Re: [PATCH v2] fuse: In fuse_flush only wait if someone wants the return code

From: Miklos Szeredi
Date: Wed Oct 26 2022 - 05:02:11 EST


On Fri, 30 Sept 2022 at 18:10, Tycho Andersen <tycho@tycho.pizza> wrote:
>
> On Fri, Sep 30, 2022 at 04:41:37PM +0200, Miklos Szeredi wrote:
> > On Fri, 30 Sept 2022 at 16:01, Tycho Andersen <tycho@tycho.pizza> wrote:
> > >
> > > On Fri, Sep 30, 2022 at 03:35:16PM +0200, Miklos Szeredi wrote:
> > > > On Thu, 29 Sept 2022 at 18:40, Tycho Andersen <tycho@tycho.pizza> wrote:
> > > > >
> > > > > If a fuse filesystem is mounted inside a container, there is a problem
> > > > > during pid namespace destruction. The scenario is:
> > > > >
> > > > > 1. task (a thread in the fuse server, with a fuse file open) starts
> > > > > exiting, does exit_signals(), goes into fuse_flush() -> wait
> > > >
> > > > Can't the same happen through
> > > >
> > > > fuse_flush -> fuse_sync_writes -> fuse_set_nowrite -> wait
> > > >
> > > > ?
> > >
> > > Looks like yes, though I haven't seen this in the wild, I guess
> > > because there aren't multiple writers most of the time the user code
> > > that causes this.
> > >
> > > I'm not exactly sure how to fix this.

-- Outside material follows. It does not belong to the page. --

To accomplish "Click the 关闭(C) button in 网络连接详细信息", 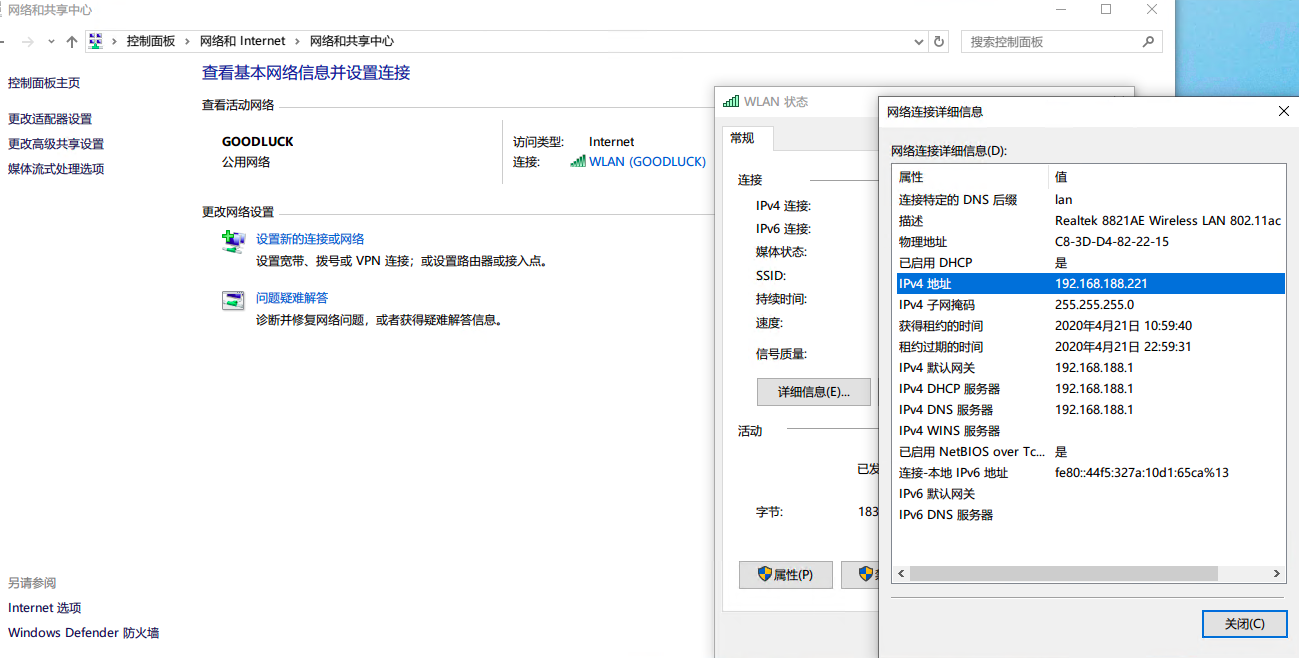I will pyautogui.click(x=1244, y=623).
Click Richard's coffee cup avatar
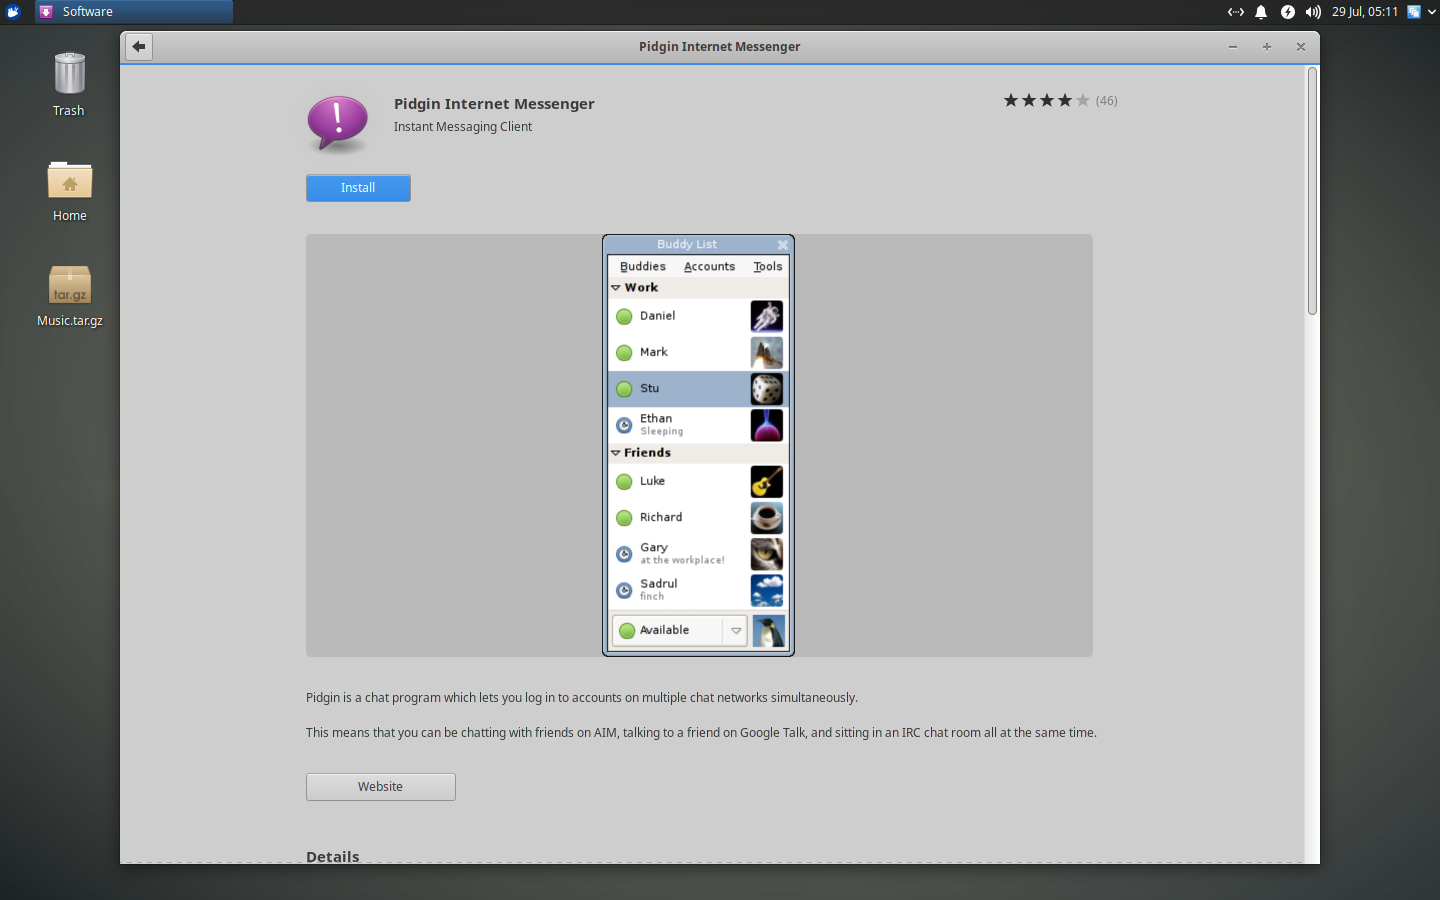This screenshot has height=900, width=1440. [x=766, y=517]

Reading through 3be5a52b30aa
> > > ("fuse: support writable mmap"), we don't want to allow multiple
> > > writes since that may do allocations, which could cause deadlocks. But
> > > in this case we have no reliable way to wait (besides a busy loop, I
> > > suppose).
> > >
> > > Maybe just a check for PF_EXITING and a pr_warn() with "echo 1 >
> > > /sys/fs/fuse/connections/$N/abort" or something?
> >
> > AFAICS it should be perfectly normal (and trivial to trigger) for an
> > exiting process to have its dirty pages flushed through fuse_flush().
>
> Agreed.
>
> > We could do that asynchronously as well, generally there are no
> > promises about dirty pages being synced as part of the process exiting
> > . But ordering between dirty page flushing and sending the FUSE_FLUSH
> > request should be kept. Which needs more complexity, unfortunately.
>
> How can we wait in fuse_set_nowrite()? Or are you suggesting we just
> do a fuse_flush_writepages() in the async part and hope for the best?

I was thinking along the lines of calling schedule_work() in the
exiting case to do the flush.

Thanks,
Miklos